▶ [TASK INSTRUCTIONS]:
a) Copy from the passage on Elizabeth Kubler-Ross, starting at "Like birth, dying" and ending at "her American husband.".
b) Does the passage on Elizabeth Kubler-Ross agree with each of these statements? Answer yes or no for each, quoting the words that decide it. (i) She moved to the US in 1958 with her American husband. (ii) She qualified as a doctor in the United States. (iii) The seminars she started were for nursing staff.
[READING TEXT]
Like birth, dying is a topic we prefer not to think about. No amount of helpful comment on the theme of ‘We’ve all got to go one day’ helps us prepare for our personal departure from our particular stage. I want to salute one of the women of the 20th century who single-handedly did so much to help our understanding of the processes around death and dying.
Elizabeth Kubler-Ross was born in Switzerland in 1926, one of triplets. At the end of the Second World War she volunteered at the International Voluntary Service for Peace, working with concentration camp victims in Poland and Germany. She studied medicine and qualified as a doctor in Switzerland, moving to the US in 1958 with her American husband.
She specialised in psychiatry, and she observed that in general, health professionals, who had been trained to heal and treat disease, avoided terminally ill patients and did not know how to help them prepare for death. She resolved to change attitudes and practice, and this became the focus of her life’s work. She started seminars for medical students to give them a greater understanding of their end-of-life patients, thus becoming a pioneer of the concept of providing psychological help to the dying.
[/READING TEXT]
[EXTRACTED RECORDS]
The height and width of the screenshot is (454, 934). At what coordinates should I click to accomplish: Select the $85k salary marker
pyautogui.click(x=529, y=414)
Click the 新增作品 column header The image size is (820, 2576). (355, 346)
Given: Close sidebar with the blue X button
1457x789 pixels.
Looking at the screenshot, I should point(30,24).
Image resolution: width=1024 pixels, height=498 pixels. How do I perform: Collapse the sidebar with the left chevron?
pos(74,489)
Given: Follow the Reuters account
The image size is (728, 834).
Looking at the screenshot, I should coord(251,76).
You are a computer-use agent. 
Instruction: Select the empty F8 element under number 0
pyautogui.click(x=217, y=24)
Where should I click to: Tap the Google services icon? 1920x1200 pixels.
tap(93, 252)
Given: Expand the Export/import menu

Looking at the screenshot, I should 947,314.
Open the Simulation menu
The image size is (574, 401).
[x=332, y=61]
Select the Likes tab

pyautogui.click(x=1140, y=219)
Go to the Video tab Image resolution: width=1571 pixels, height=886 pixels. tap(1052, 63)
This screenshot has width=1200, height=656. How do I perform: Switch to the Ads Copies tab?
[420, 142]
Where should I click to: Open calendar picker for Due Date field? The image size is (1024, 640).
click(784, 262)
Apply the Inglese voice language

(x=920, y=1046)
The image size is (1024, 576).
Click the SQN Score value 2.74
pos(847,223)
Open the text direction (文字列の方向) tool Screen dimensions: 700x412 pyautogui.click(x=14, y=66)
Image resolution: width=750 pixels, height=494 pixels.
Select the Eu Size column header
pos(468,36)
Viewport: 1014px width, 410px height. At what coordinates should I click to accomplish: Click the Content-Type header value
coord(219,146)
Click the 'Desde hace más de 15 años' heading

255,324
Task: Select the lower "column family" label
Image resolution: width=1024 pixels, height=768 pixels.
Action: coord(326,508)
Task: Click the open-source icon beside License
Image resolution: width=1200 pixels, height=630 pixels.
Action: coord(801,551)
[/EXTRACTED RECORDS]
▶ [SOLUTIONS TO THE TASKS]:
a)
Like birth, dying is a topic we prefer not to think about. No amount of helpful comment on the theme of ‘We’ve all got to go one day’ helps us prepare for our personal departure from our particular stage. I want to salute one of the women of the 20th century who single-handedly did so much to help our understanding of the processes around death and dying.
Elizabeth Kubler-Ross was born in Switzerland in 1926, one of triplets. At the end of the Second World War she volunteered at the International Voluntary Service for Peace, working with concentration camp victims in Poland and Germany. She studied medicine and qualified as a doctor in Switzerland, moving to the US in 1958 with her American husband.

b)
(i) Yes: "moving to the US in 1958 with her American husband"
(ii) No: "qualified as a doctor in Switzerland"
(iii) No: "She started seminars for medical students"